When I was just starting out as a professional writer, I made a pretty common mistake by focusing on the artistic side of things. I would not sully my work with concerns over filthy lucre—I just wanted to have my work published and read and appreciated, and if that somehow led to financial gain (though sorcery and wishful thinking, I assume) that would be great.
That’s classic short-term thinking. Instead of focusing on building a brand, establishing the worth of my work, and choosing opportunities based on how they could build on prior accomplishments to raise my profile as a writer, I was just grabbing any published credit I could get easily. Unfortunately, a lot of people approach their writing career with similarly short-term thinking. There are a lot of reasons for this, but one of the big ones is simple human nature: Short-term gains are usually pretty easy to attain, and stringing a lot of them together can give you the feeling of success. After all, you’re publishing! You’re making some money! Your name is out there!
But chasing after short-term gains can leave your career stagnant because you’re not building on your successes—they’re just islands of good fortune. Sometimes pursuing short-term goals is necessary, but ideally that should be the exception—the rule should be to always think long-term, for a long list of reasons.
So what do I mean by The Long Game in terms of a writing career? The Long Game refers to all the stuff that has a deferred payoff.
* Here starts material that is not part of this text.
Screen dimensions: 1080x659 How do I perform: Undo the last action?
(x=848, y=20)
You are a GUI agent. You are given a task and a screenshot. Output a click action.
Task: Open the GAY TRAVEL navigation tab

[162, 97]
You put in the work today—and tomorrow, and the day after that—but you don’t necessarily see results right away. The Long Game is strategy—you’re setting yourself up for future success, and prolonged success. Short-term gains are tactical—you pursue an immediate goal, reap the rewards, and move on.
An example from my own writing career would be the difference between a novel and a piece of freelance writing. The novel might take years—there’s writing, revising, taking in feedback and revising again, figuring out a submission strategy, writing synopses, probably revising again (with tears streaming down my face and a bottle of whiskey on the desk next to me), then finally getting it out to editors. I may get paid for that novel ten years after I wrote it—or I may never get paid for that novel. But I work on it anyway because it’s part of my brand and because it’s a project I want to see out in the world, to be part of my literary legacy.
The freelance work, on the other hand, is short-term stuff. I need to pay my bills, so I pitch an idea to an editor, get their go-ahead, then spend some time working on the piece. I deliver it pretty quickly, revise as needed, then send in my invoice and get paid a short time later. I don’t necessarily think of the freelance piece as part of my brand or long-term legacy (though I do consider both to a certain extent when taking on freelance work—I’m not going to write about subjects I don’t want to be associated with or in support of opinions I find abhorrent).
There’s nothing wrong with short-term gains. And sometimes it makes perfect sense to put your efforts toward something that pays off right away. What’s important is to know the difference, to know what category a project falls into, and to have a plan. Here are some ways you can pursue long-term thinking in your writing career.
Aspiring writers can sometimes get lost chasing after the short-term stuff and forget to build a career foundation. This includes some fundamentals:
- Brand. Your author brand doesn’t spring up overnight. It takes constant work to establish one, and steady effort to maintain and expand it. When chasing after short-term goals, always keep your brand in mind as you work. If you imbue every short-term success with your author brand, it will pay off in the long run.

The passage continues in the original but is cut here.